**Aim of the task:**
Retyping all the entries exactly is the whole task.

::::::::::

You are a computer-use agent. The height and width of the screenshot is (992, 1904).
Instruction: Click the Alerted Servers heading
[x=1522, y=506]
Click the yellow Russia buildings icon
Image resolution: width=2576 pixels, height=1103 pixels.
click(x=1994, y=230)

::::::::::

**Result of this task:**
You are a computer-use agent. The height and width of the screenshot is (992, 1904).
Instruction: Click the Alerted Servers heading
[x=1522, y=506]
Click the yellow Russia buildings icon
Image resolution: width=2576 pixels, height=1103 pixels.
click(x=1994, y=230)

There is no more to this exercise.